In 1976, Johnny Winter unleashed a mesmerizing live experience onto vinyl with his album "Captured Live". Released on Blue Sky Records, this LP captured the raw energy, searing guitar solos, and electrifying stage presence that made Winter a true blues legend. From the moment the needle hit the vinyl, fans were transported into the heart of Winter's incendiary live performances, leaving an indelible mark on blues enthusiasts worldwide.
The Blues Powerhouse:
Johnny Winter's reputation as a blues powerhouse had been steadily growing since his early career in the 1960s. With his shock of white hair, scorching guitar skills, and soulful voice, Winter became a prominent figure in the blues-rock revival of the '70s. "Captured Live" epitomizes the essence of Johnny Winter's musical brilliance, demonstrating why he was revered as one of the greatest blues guitarists of his time.
The album's tracklist featured a selection of Winter's most iconic songs and blues classics, each infused with his signature style and impeccable technique. Among the standout tracks were "Boney Moronie", "Rollin' and Tumblin'", "Rock and Roll Medley", and "It's All Over Now". Each performance showcased Winter's virtuosity, as he effortlessly blended traditional blues with rock elements, making every track a true crowd-pleaser.
The Live Experience:
"Captured Live" was more than just a compilation of songs; it was an immersive experience. Listening to the LP, one could feel the energy of the crowd, the anticipation before each guitar solo, and the thunderous applause after every song. Winter's stage banter and interactions with the audience added a personal touch, creating an intimate connection between performer and listener. The album managed to capture the essence of a Johnny Winter concert, allowing fans to relive those unforgettable live moments at their leisure.
Blue Sky Records:
The album's release on Blue Sky Records further solidified Winter's partnership with the label, which had been instrumental in nurturing his career. Blue Sky Records was co-founded by Winter's manager, Steve Paul, and it became a platform for some of Winter's most successful albums. "Captured Live" was no exception, garnering critical acclaim and commercial success, solidifying Johnny Winter's status as a blues icon.
Blue Sky – SKY 69230
Record Format: 12" Vinyl Stereo Gramophone Record
Total Album (Cover+Record) weight: 230 gram
1976 European Release
Johnny Winter - Producer
Sound Engineer - Shelly Yakus
Shelly Yakus, born on 19 March 1946, in South Orange, New Jersey, is a renowned American sound engineer and music producer. From a young age, Shelly showed a strong passion for music and sound, which led him to pursue a career in the music industry. He honed his skills in sound engineering and production, becoming proficient in the technical aspects of recording, mixing, and mastering.
Rise to Prominence:
Yakus' breakthrough in the music industry came during the late 1960s when he started working as an assistant engineer at The Record Plant, a prestigious recording studio in New York City. There, he had the opportunity to learn from and collaborate with some of the finest musicians and engineers of the era, refining his craft and building a reputation for his exceptional skills.

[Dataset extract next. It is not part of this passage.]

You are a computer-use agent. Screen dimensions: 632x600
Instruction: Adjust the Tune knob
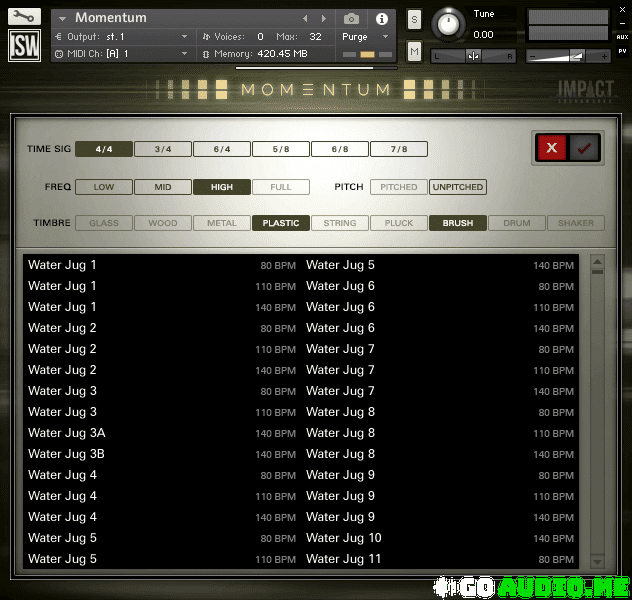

Collaborations with Johnny Winter:
Shelly Yakus' talent and reputation as a sound engineer continued to grow, leading to collaborations with renowned artists. One of his notable partnerships was with the legendary blues guitarist and singer, Johnny Winter. In the early 1970s, Yakus worked on several albums for Winter, contributing his technical expertise to shape Winter's distinctive sound.

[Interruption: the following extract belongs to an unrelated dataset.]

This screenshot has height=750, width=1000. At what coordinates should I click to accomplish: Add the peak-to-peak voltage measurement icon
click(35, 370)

Collaborations with Roy Buchanan:
Apart from his work with Johnny Winter, Shelly Yakus also collaborated with another influential guitarist and blues musician, Roy Buchanan. With his knack for capturing the essence of an artist's performance, Yakus brought out the best in Buchanan's soulful and emotive playing.
Later Career and Legacy:
Shelly Yakus' successful career as a sound engineer extended well beyond the 1970s. He continued to work with various artists, contributing to numerous acclaimed albums across different genres. His dedication to achieving sonic perfection earned him praise from musicians and peers alike.
Over the years, Yakus' name became synonymous with excellence in sound engineering, and his influence on the music industry continues to be felt. His work remains an integral part of the legacy of iconic artists like Johnny Winter and Roy Buchanan, preserving their music for generations to come.
Shelly Yakus' contributions to the world of music have left an indelible mark, and his passion for capturing the true essence of artists' performances has solidified his position as one of the most celebrated sound engineers in the history of recorded music.
Assistant Engineer - David Thoerner
Mixed at the Record Plant - N.Y.
Mastered at the Master Cutting Room, N.Y., by Greg Calbi
Special thanks to everyone at the Record Plant, the people at Wally Heider's, Showco, Teddy Slatus, Rick Dobbis, Marcia Franklin, Mike Valenti, Brian Valenti, George Crombez, Eddie Faulkner, Marty Brownstein, Paul Prestopino
Captured Live was recorded Live At: Swing Auditorium San Diego Sports Arena Oakland Coliseum By Wally Heider Studios, L.A.
Package design: Teresa Alfieri & John Berg
Front cover photograph: Mick Rock
Mick Rock, born on 24 November 1948, is a renowned British photographer widely known for his iconic images of rock and roll legends. Dubbed "The Man Who Shot the Seventies", Rock's distinctive style and uncanny ability to capture the essence of the music and artists he photographed have solidified his position as one of the most influential rock photographers of all time.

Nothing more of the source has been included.